If you’ve invested money and time crafting marketing material about your products or services for the domestic market, when you’re trying to break into a foreign market your messages need to be just as clear and compelling to your new audience.

If you don’t believe us, try this. Type a sentence from the text you’re thinking of translating into Google Translate and then translate it into, say, Malay. Then copy that translation, and turn it back into English. It’s probably not quite what you meant. Here’s what happens if we translate some of Yorkshire Tea’s advice on how to make a good cup of tea out of English:

Treat your water kindly. Run the tap a little so the water’s nicely aerated, and only boil it once to keep the oxygen level up. Oxygen in water helps flavour!

And into Malay (and the Malaysians know a bit about tea):

Treat your water well. Remove the pipe slightly so that the water is well ventilated, and only boils once to maintain the oxygen level. Oxygen in the water helps to taste!
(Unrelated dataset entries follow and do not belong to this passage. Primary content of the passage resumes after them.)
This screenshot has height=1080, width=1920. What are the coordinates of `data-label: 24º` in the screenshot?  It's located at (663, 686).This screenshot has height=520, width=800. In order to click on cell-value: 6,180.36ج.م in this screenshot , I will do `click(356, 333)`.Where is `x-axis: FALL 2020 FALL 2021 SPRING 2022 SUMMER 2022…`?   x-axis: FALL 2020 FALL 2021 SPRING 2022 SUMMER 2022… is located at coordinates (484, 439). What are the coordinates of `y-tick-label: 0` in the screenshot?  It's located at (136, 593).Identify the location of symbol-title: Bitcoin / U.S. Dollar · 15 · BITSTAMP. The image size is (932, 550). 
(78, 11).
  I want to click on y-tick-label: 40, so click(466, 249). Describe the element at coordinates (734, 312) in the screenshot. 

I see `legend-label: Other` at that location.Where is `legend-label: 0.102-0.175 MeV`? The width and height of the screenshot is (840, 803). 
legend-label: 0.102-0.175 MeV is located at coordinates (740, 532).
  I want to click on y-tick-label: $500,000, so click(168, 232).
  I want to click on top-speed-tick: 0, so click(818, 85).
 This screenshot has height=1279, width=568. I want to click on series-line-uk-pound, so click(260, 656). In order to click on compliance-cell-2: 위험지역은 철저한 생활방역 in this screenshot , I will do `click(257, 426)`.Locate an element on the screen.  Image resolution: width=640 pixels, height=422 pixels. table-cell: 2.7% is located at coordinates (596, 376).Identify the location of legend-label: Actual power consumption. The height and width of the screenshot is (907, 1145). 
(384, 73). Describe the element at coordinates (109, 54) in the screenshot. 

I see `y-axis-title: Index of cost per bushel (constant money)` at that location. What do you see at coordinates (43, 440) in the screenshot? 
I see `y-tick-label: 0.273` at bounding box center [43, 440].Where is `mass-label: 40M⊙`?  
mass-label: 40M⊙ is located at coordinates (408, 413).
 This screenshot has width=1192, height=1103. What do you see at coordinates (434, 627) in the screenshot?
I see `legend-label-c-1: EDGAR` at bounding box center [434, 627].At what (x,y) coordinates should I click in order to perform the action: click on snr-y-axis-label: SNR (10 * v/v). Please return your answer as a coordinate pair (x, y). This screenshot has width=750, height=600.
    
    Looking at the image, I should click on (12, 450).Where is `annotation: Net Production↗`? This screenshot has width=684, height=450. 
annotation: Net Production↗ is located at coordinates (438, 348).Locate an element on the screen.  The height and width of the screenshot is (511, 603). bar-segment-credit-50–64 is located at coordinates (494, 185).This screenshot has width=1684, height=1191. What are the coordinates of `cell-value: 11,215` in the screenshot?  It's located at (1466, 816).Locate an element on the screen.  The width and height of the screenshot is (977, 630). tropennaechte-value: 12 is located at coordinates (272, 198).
This is just one example of why it’s worth investing in a professional (human!) translator. But you’ll also need to invest some time to brief your translation agency clearly – and to allow the translator to complete the work.

So how much time is that? A good rule of thumb is to assume that a translation will take around the same time that the original copy took to write. The translator may well need some time to research the subject, reflect and go back to it, to get it absolutely right. Be clear with your translation agency about the target audience for your text, too.

A set of instructions for manual labourers on how to assemble a product will have a very different tone and positioning from an arts brochure or a scientific paper. And marketing material aimed at teenagers and young adults will be different again. Get it slightly wrong, and you’ll lose credibility – and lose the interest of your key audience. In short, take exactly the same care and pride in your translation as you would in the original language.

If you’ve never used a translation agency before and don’t know where to start, check if the ones you’re considering are members of a recognised professional body, such as the Institute of Translation and Interpreting. The ITI’s professional code of conduct requires its members to act with honesty and integrity, with professional competence and to maintain client confidentiality. Check what will be included in the price, too – proofreading is usually an optional extra, but if you’re not fluent in the dialect or language, it’s worth paying for. Your foreign text should be flawless, to reflect the high standards of your goods or services.

And if you find you have to wait a little for your copy to be translated, recognise it as the good sign that it is. The best translators are always busy. They’re also worth the wait.